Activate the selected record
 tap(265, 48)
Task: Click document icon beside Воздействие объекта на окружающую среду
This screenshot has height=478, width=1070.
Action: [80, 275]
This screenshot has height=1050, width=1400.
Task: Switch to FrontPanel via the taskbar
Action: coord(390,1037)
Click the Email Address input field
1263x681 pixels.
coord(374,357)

= = = = = = =

**What the task asks**. After locating the line that holds "Task: Click document", print it and each line after it through the end of the data, exactly as it stands.

**Answer to the exercise**.
Task: Click document icon beside Воздействие объекта на окружающую среду
This screenshot has height=478, width=1070.
Action: [80, 275]
This screenshot has height=1050, width=1400.
Task: Switch to FrontPanel via the taskbar
Action: coord(390,1037)
Click the Email Address input field
1263x681 pixels.
coord(374,357)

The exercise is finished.